The one she loved more, he thought.
His father stood beside his mother, an arm wrapped around her shoulders, grounding her lest she disappear. Dark sunglasses covered his father’s face. Most assumed it was because of the blazing sun, the unrelenting sun rays found at the equator, but he knew his father cried too. The glasses hid swollen eyes, and tear stained cheeks. Charlie looked away from his father and tagged on his suit jacket. He couldn’t believe his mother had insisted he retain his suit in this blazing sun.
“We have to keep up appearances, Charlie,” his mother had insisted.
Her grief was hard to bear.
Damn, Charlie Dhali thought, letting a sigh escape.
His world was over. He stared at his brother’s casket and wondered at the rage brewing inside him. He should be grieving for Tony; instead, burning anger grew with every minute.
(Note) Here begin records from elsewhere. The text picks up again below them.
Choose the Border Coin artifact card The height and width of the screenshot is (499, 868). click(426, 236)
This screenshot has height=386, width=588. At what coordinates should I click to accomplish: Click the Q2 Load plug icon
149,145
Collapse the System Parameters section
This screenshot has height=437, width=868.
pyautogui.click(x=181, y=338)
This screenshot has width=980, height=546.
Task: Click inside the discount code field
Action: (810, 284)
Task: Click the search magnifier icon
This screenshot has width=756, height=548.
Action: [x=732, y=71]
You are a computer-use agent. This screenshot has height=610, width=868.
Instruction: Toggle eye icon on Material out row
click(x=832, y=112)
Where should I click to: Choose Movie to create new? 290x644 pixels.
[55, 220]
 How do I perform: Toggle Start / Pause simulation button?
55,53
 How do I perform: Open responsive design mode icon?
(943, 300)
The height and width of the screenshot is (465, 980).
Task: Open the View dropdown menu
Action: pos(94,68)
Charlie clenched his fists, closing his eyes as the priest recited the final rites and the funeral home attendants moved to remove flowers from the casket. The rage flamed inside as he watched Tony’s casket lowered to the ground.
He was angry with Tony. So angry, he wanted to scream but couldn’t. He couldn’t do much but stand with calm in this occasion. Not with his mother two feet away crying, her sobs tearing through him and his father. All their relatives and friends watched, waiting to see them crack as Tony was laid to rest.
Charlie wanted to scream in anger at the injustice that had taken his brother. His parents would force him to take on more responsibility, all because Tony Dhali couldn’t have the sense to stay away from trouble. Charlie felt a tear slide down his cheek. Life wasn’t fair.
“Look, that’s Hugh Kalahari’s daughter.”
The words drifted to her without trouble. Koya shook her head in amusement. Gossip was expected living in the Ndwaru Rd Estate. The estate was a mess of complicated relationships that supplied the gossip mongers with fresh fodder by the hour. Everyone knew everything about everyone.
“She must be back from college for the funeral. I heard she’s friends with that Dhali boy.”
“Well, it’s nice she is in college, but let’s hope it stays that way. Who knows what could happen if she pushes it with the Dhali boy.”
Koya gave the three women seated at a vegetable stall a hard look. They smiled and waved at her and she sighed. It was no use. The gossip would continue. She capitulated and offered a smile in return. The women lost interest and moved on to the next victim.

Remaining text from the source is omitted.